On the night of the talk, more than three hundred people, instead of the usual dozen, packed the place. The vice squad was there, too, and soon the group was evicted. Some were happy to see so many at a Mattachine event. Others were angry at Wicker for getting the group evicted. They did not want to make a public fuss. “Some said that if you went out on the street as a homosexual that you would get stoned or attacked on the spot.”

For many years, speaking out or being open in public involved a high degree of risk, including blackmail, loss of work or livelihood, and alienation from friends and family. Wicker saw these challenges as part of the struggle for self-determination for all people—sexual freedom for all. When a friend’s girlfriend needed an abortion, for instance, they had to induce it themselves. “I said to myself society is not just screwed up about homosexuals, society is screwed up about sex in general. She almost died. Well, that led me to the Sex Freedom League.” But with the risks of exposure so great, it seemed the gay movement was stagnating. “I thought, these queens will never come out of the bars.” Pre-Stonewall organizing for the queer movement was hindered by McCarthyism as well. Harry Hay, founder of the Mattachine Society, for example, had to distance himself from the movement because of his links with the Communist Party and his long history of labor organizing.

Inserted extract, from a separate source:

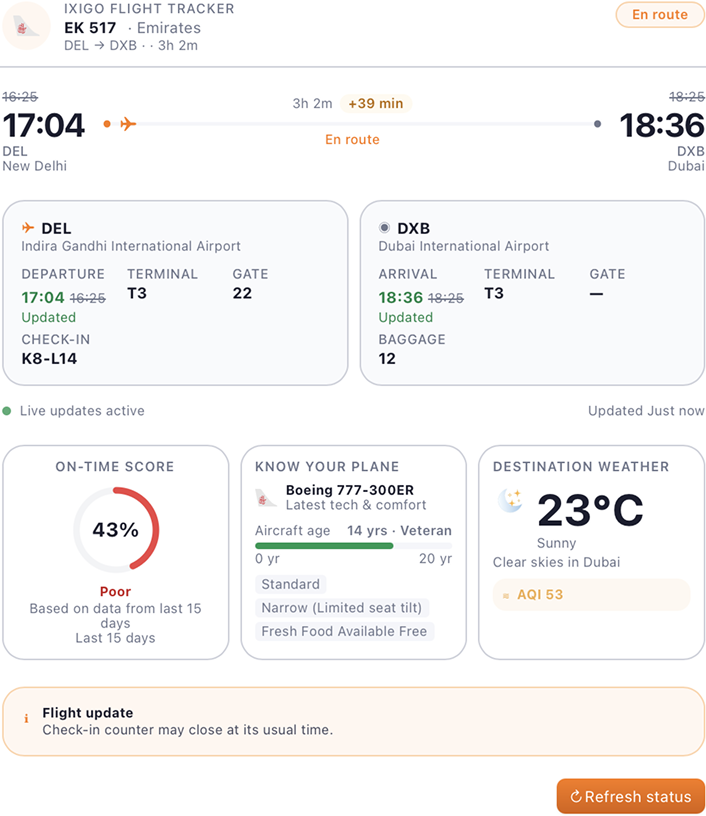The height and width of the screenshot is (816, 706).
Task: Click the 43% on-time score ring
Action: 116,530
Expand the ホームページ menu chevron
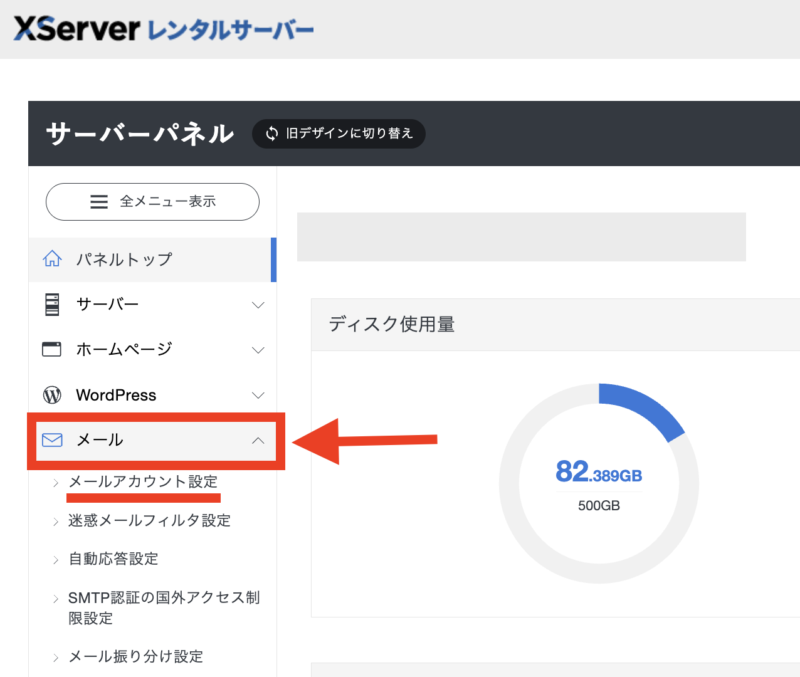The width and height of the screenshot is (800, 677). coord(258,350)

Organizing often begins with the stories—of both oppression and hopes for something better—people tell each other. In the process, both listeners and tellers can gain allies and strength as community takes shape. “In the Sex Freedom League, they had something they would call the Speakout,” says Wicker.

And I had the nerve to get up and say, “Right down this street, there is a bar that is run by mobsters. And it caters to the gay community. And the only way it can stay open is to pay off the police.” I said, “Homosexuals have the right to gather and drink like everyone else….Homosexual bars should be legal, open in public.” The crowd was 90 percent straight. To my surprise, I got a warm smattering of applause. No heckling….I suddenly realized that if you went out and talked to people in a way that was informed and rational, they were willing to enter a discussion. So that’s how I started discovering that you wouldn’t get murdered for going out and appearing.

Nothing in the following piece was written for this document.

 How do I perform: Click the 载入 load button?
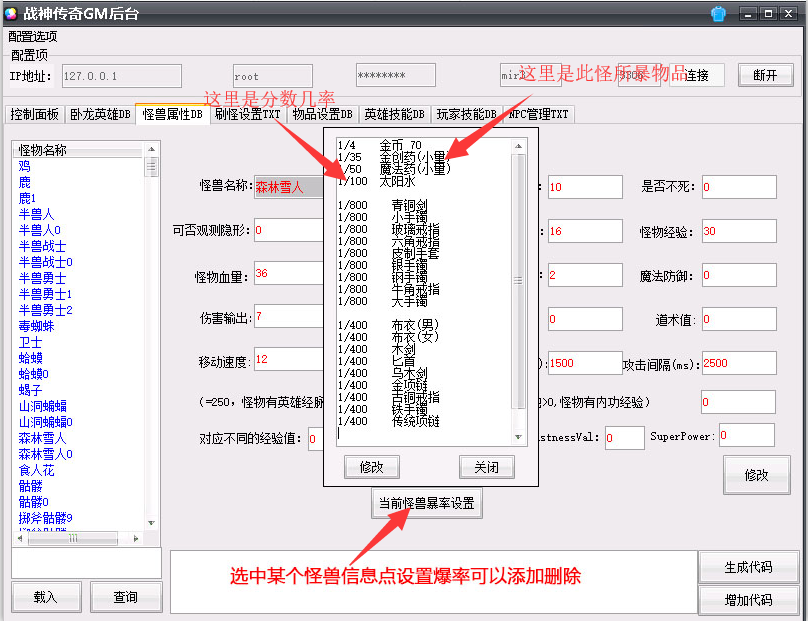[x=46, y=597]
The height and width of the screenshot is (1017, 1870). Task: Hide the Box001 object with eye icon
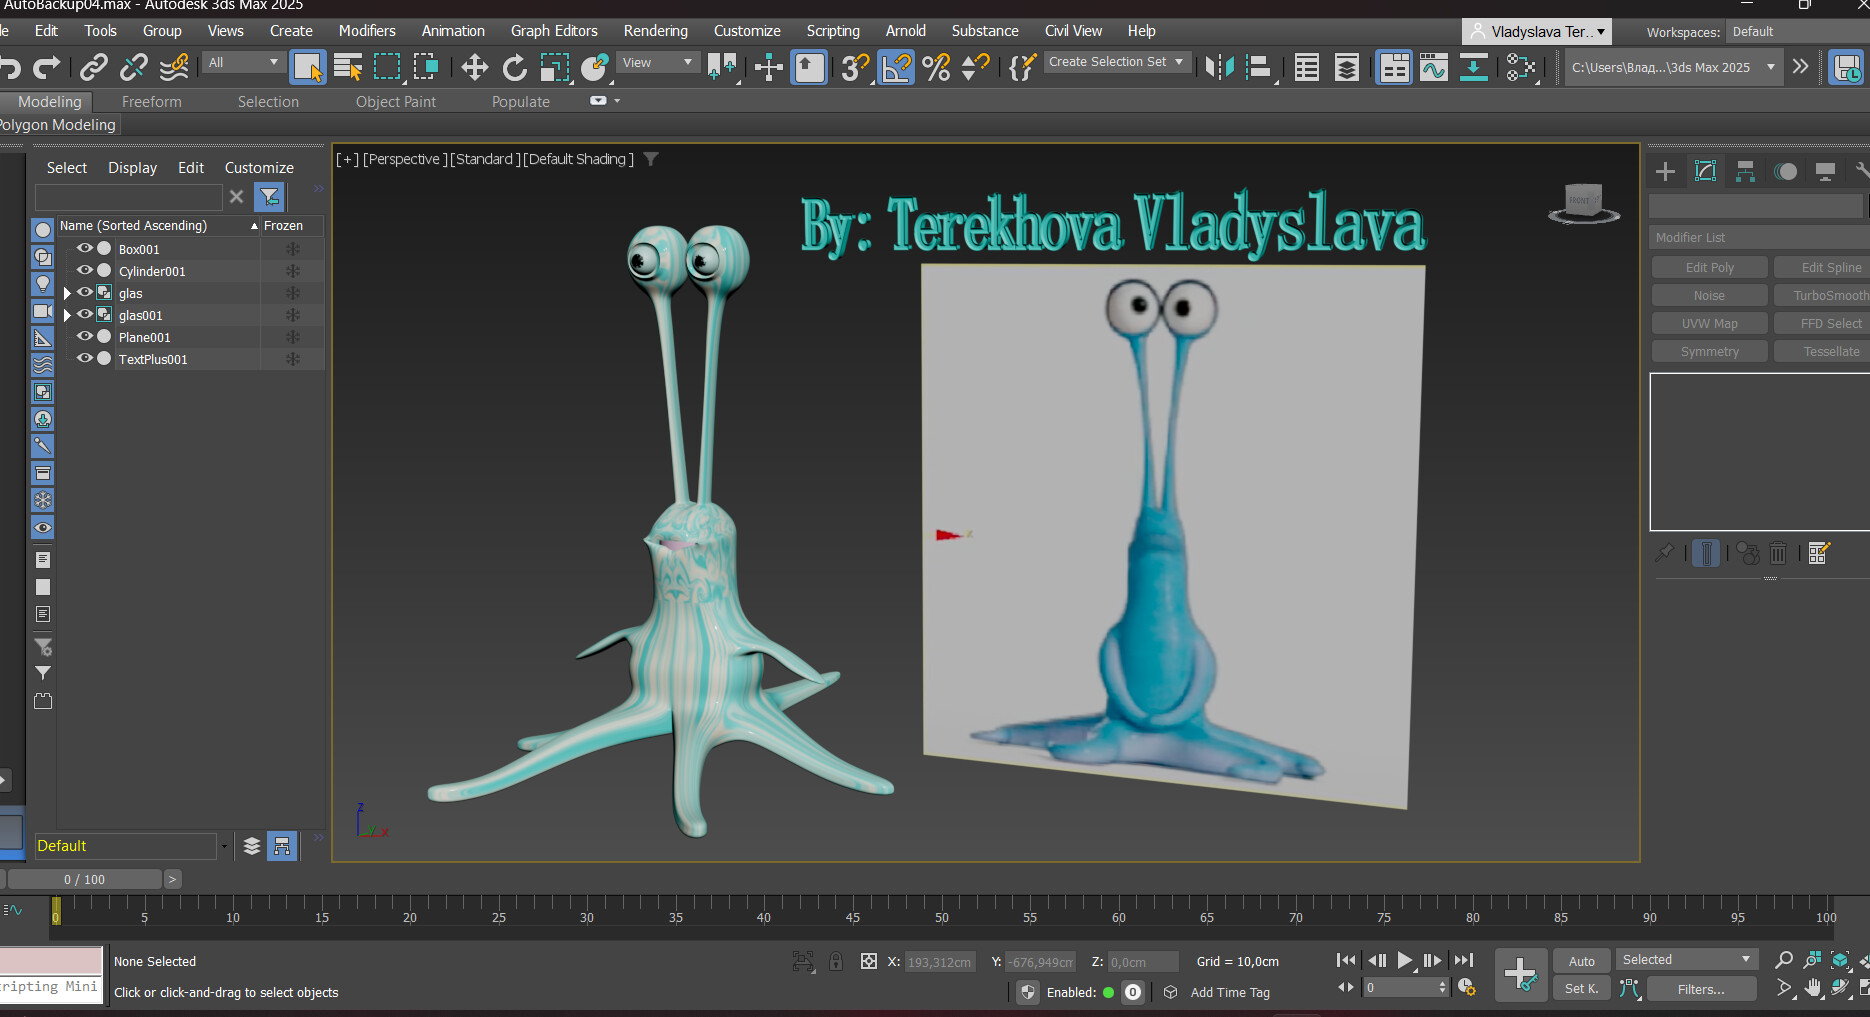tap(85, 249)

Gradually, Wicker recognized that social change would take place through a media-filtered lens and storyline. Through direct action and media influence, Wicker helped the movement open public space and debate to queer voices, challenging predominant narratives of homosexuality as a disease.

[T]hey had these psychiatrists on WBAI [a listener-supported radio station]…They were saying that they could change any homosexual in just eight hours at $50.00 an hour. That’s what they were saying. I thought, these people don’t know anything about homosexuals. I went to WBAI and walked into the program director and said, “That program you had was an absolute outrage. They are out there fishing for clients and suckers….We can speak about homosexuality in a much more informed way than those jerks out there selling snake oil.”

The resulting panel, aired in the summer of 1962, was covered in the Herald Tribune, the New York Times, and Variety. “As a result of this,” says Wicker, “some conservatives went to the FCC and said, you’ve gotta revoke WBAI’s license. They’re putting perverts on the air. And the FCC ruled homosexuality is a legitimate subject for discussion on the airwaves.” Soon, “the phone was ringing off the hook at the Mattachine Society.” The media strategy brought many gays out of the closet and onto the airwaves. Next were the streets.